In the first study to show that a pathogen can interfere with the gut/brain circuit, researchers find that eating (or not) dramatically influences an infected host’s chance of survival.
When an animal gets sick, it often loses its appetite. Researchers have examined how fasting affects the survival of an infected host, but results have been mixed: for some pathogens and hosts, eating reduces survival, while in others, eating increases it. Now, a new study published in Cell reports that eating ensures survival in mice infected with Salmonella typhimurium, an intestinal pathogen, because Salmonella alters the gut/brain circuit to inhibit anorexia and, thus, reduces its virulence and increases its transmission to other hosts. Treating “sickness-induced behavior” such as fasting may be a new way to survive infection without the need for antibiotics.

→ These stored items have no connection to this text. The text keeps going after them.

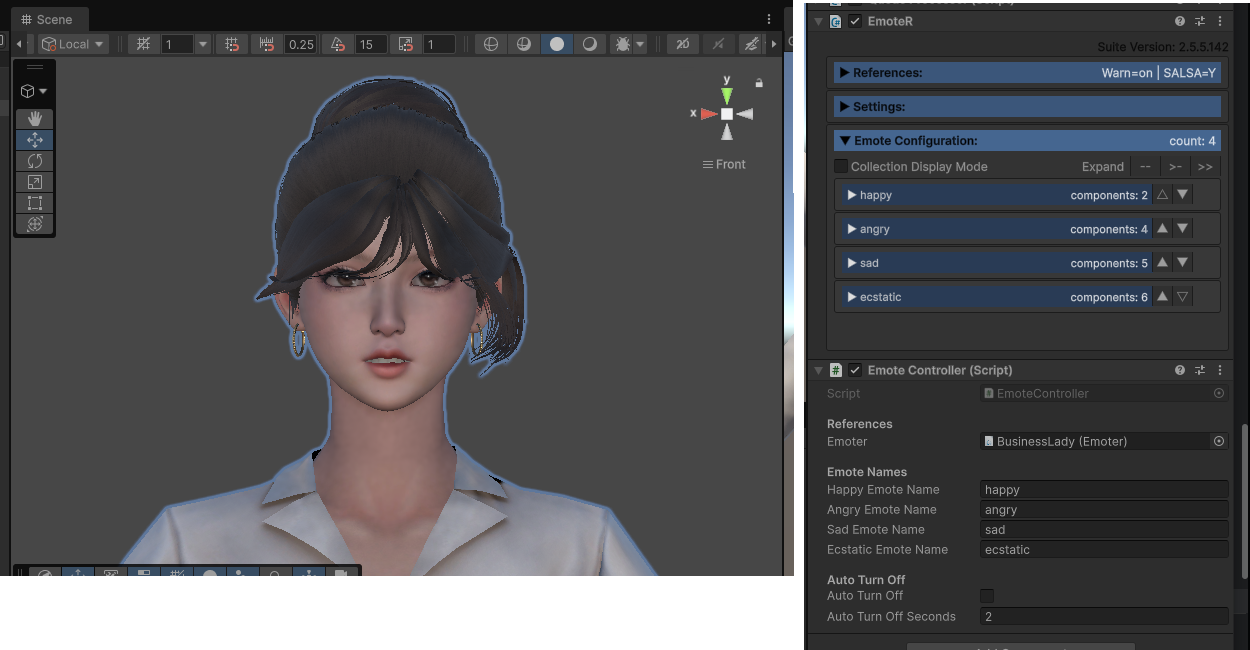Enable the Collection Display Mode checkbox
This screenshot has height=650, width=1250.
click(841, 166)
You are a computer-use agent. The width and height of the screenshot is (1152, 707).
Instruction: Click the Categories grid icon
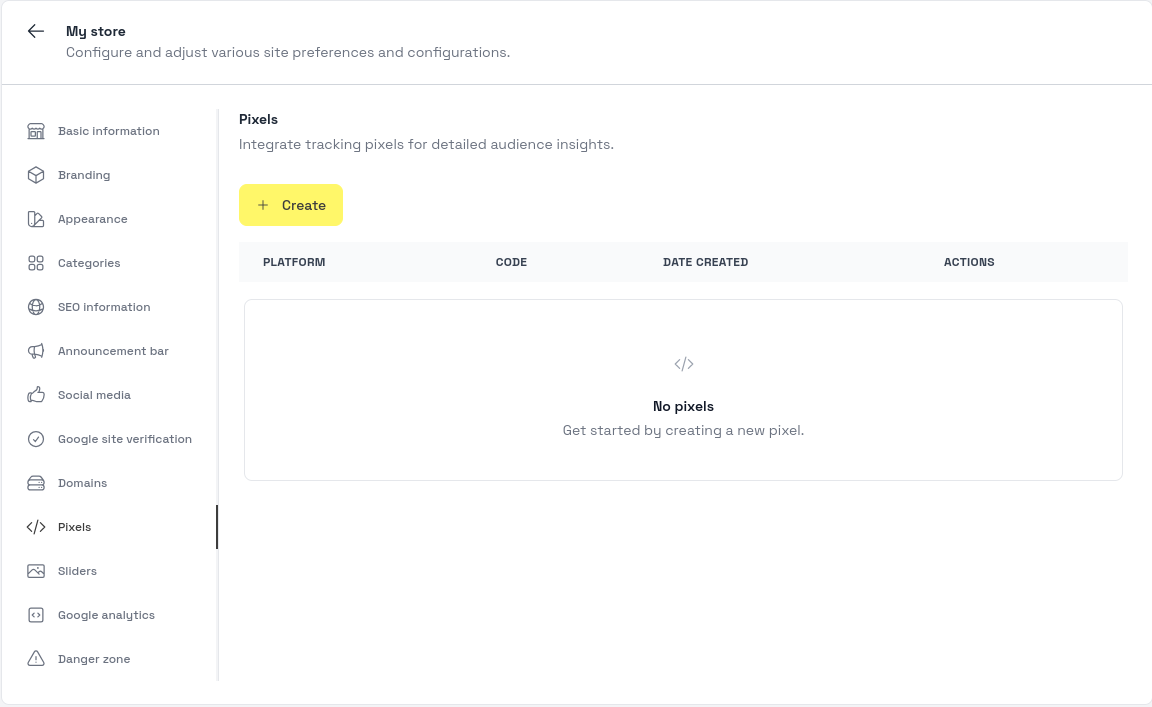click(36, 263)
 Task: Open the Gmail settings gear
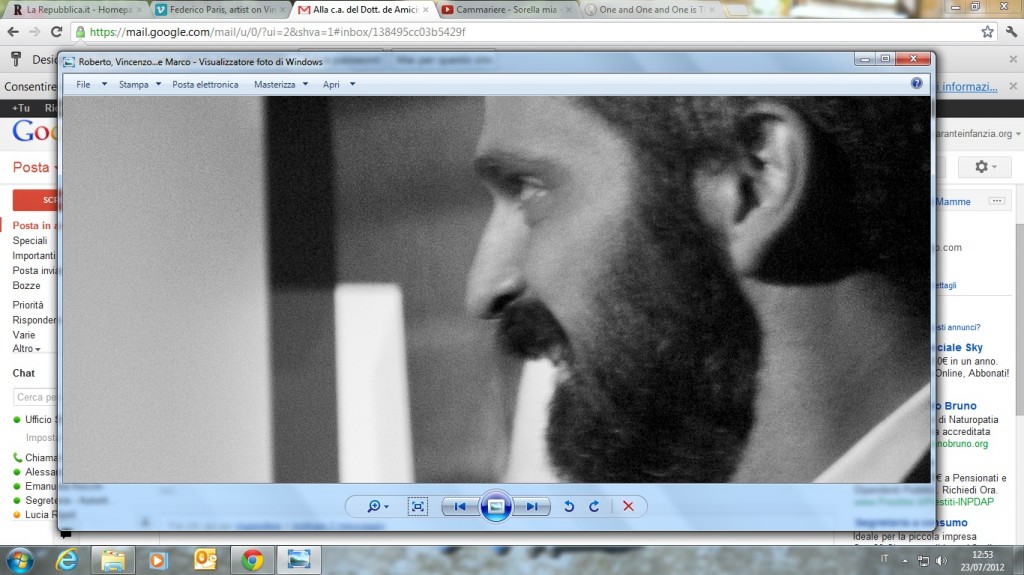pyautogui.click(x=984, y=167)
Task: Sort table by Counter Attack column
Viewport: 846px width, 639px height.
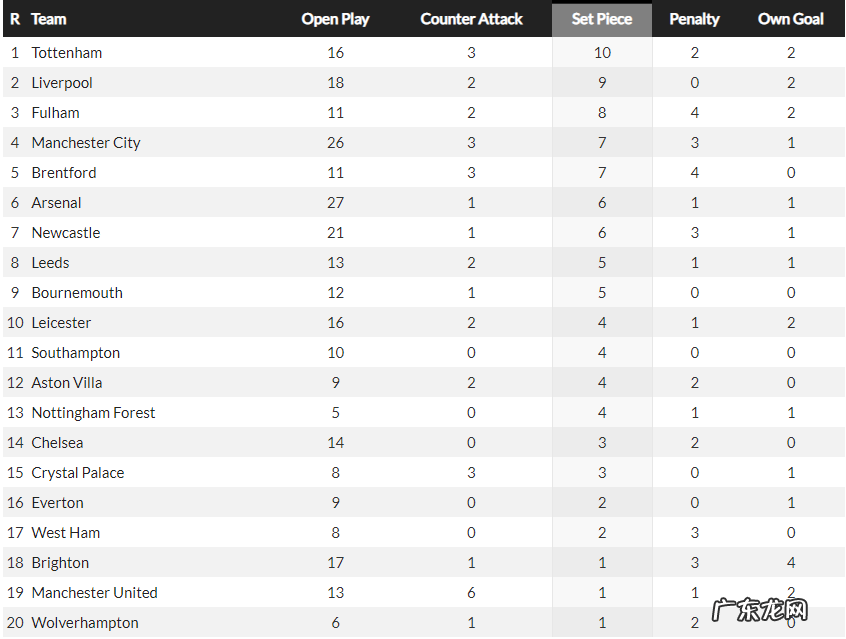Action: point(471,19)
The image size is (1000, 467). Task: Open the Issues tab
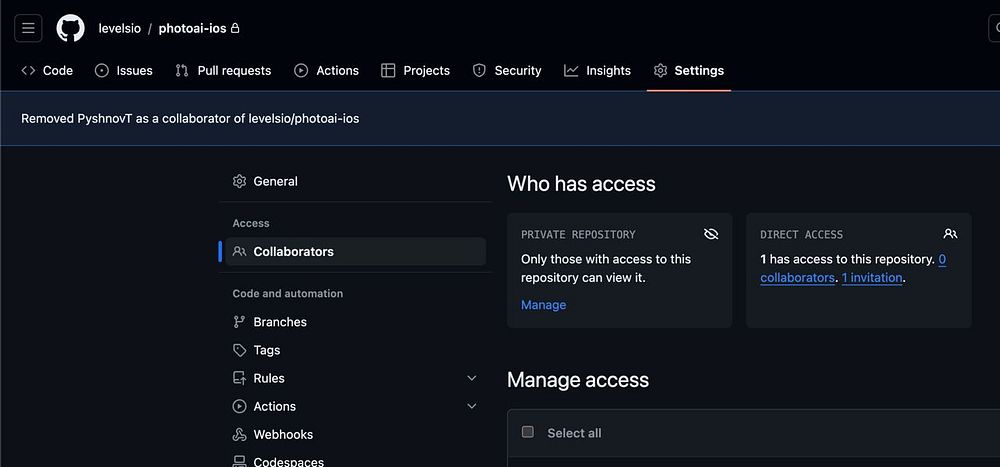124,70
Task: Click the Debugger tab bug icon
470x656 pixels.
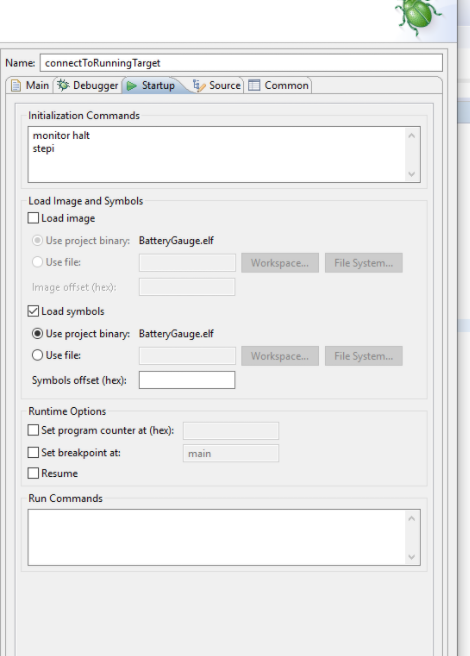Action: click(63, 85)
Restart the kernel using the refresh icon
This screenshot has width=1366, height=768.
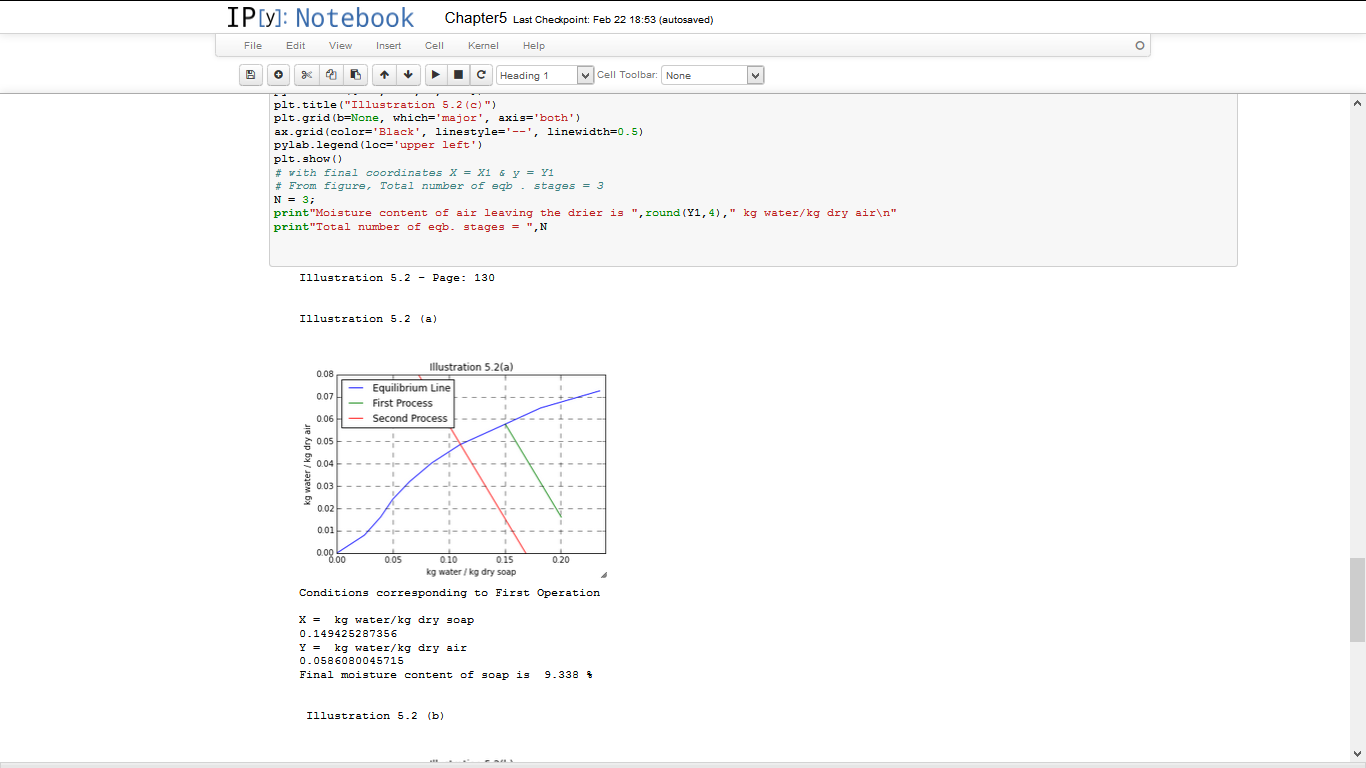pyautogui.click(x=481, y=75)
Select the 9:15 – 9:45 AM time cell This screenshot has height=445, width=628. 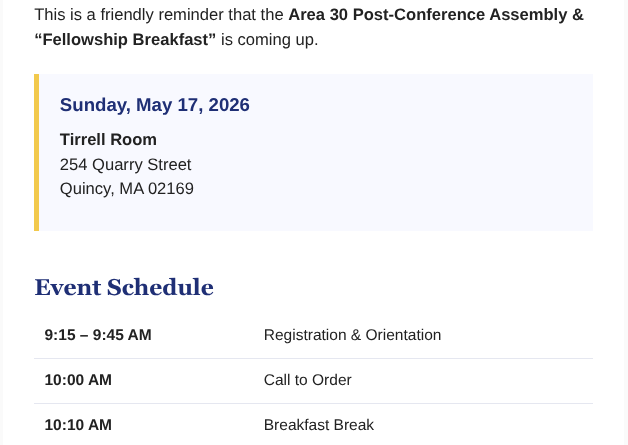point(98,335)
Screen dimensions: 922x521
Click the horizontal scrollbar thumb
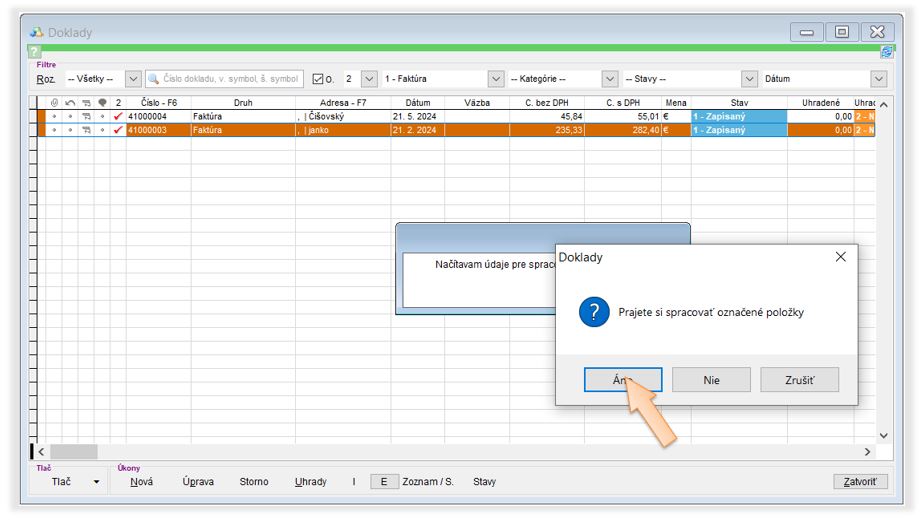[x=74, y=452]
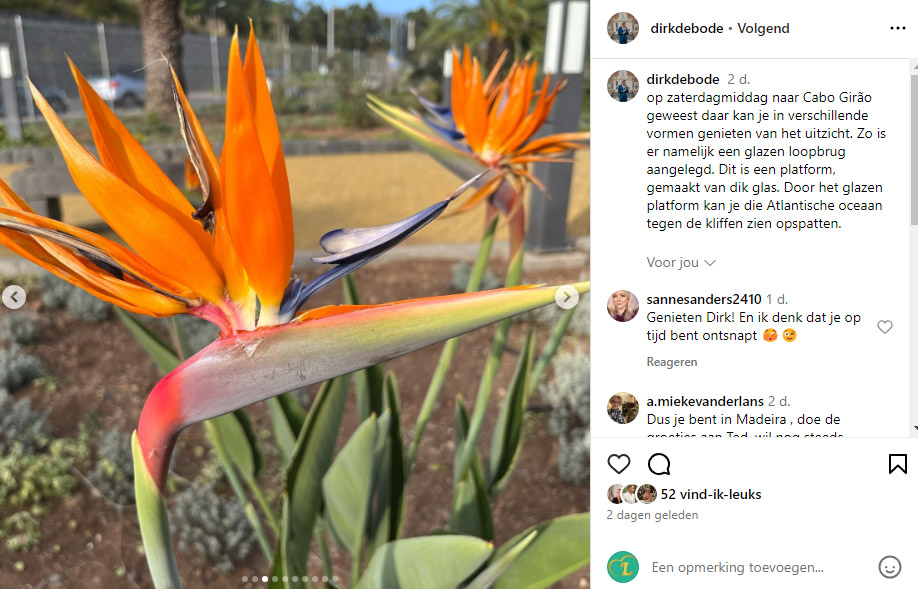Go to next photo arrow
Image resolution: width=918 pixels, height=589 pixels.
(x=567, y=297)

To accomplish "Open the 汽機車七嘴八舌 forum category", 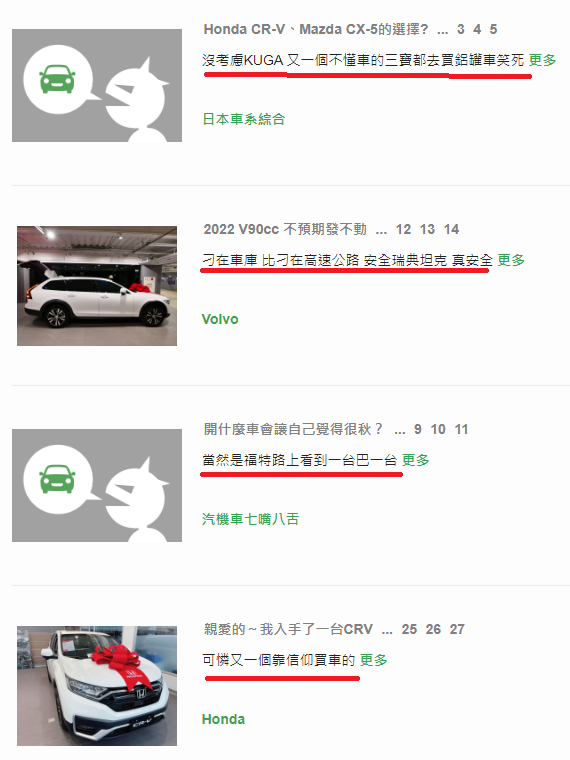I will point(251,519).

“By understanding how we can dampen physiological damage that occurs during infection, we can develop therapeutics that promote health without targeting the pathogen,” said study author Janelle Ayres of the Salk Institute. “Pathogens will not evolve resistance against such drugs because they promote health by targeting physiological damage rather than killing the pathogen like antibiotics do.”
Previous studies investigating fasting and infection have used a rather unnatural technique: researchers inject microbes into the bloodstream and test how the host’s nutrient status affects its survival. This prevents researchers from studying how the host’s loss of appetite influences the behavior and virulence of the pathogen.
So in this study, Ayres’ team used a natural host–pathogen system. They infected mice orally with Salmonella and looked at how feeding affected the pathogen’s transmissibility and virulence.
Hosts infected with Salmonella that didn’t eat fared worse than those that did; in fasting mice, Salmonella were much more virulent, invading systemic tissues such as the spleen and liver, which caused a typhoid-like disease. In fed mice, Salmonella did not spread to systemic tissue and was shed in the feces, increasing transmission to other animals. This was not due to better immune function, since both groups of mice had the same amount of pathogen in their intestines.
The team pinpointed a gene, SlrP, that blocks the anorexic response in sick mice, resulting in less virulence and better host survival. SlrP alters the gut-brain circuit controlling appetite by inhibiting the intestine’s inflammatory response, which inhibits IL-1beta-mediated signaling through the vagus nerve to the hypothalamus, the brain’s appetite control center.
Nutrition, then, is a key player in disease transmission and severity. In the future, doctors may test for the pathogen in an infected patient and then advise the patient whether or not to eat.
“But first we have to conduct fundamental biological research to understand how different pathogens will behave under different nutrient conditions before it can be translated to the clinic,” said Ayres.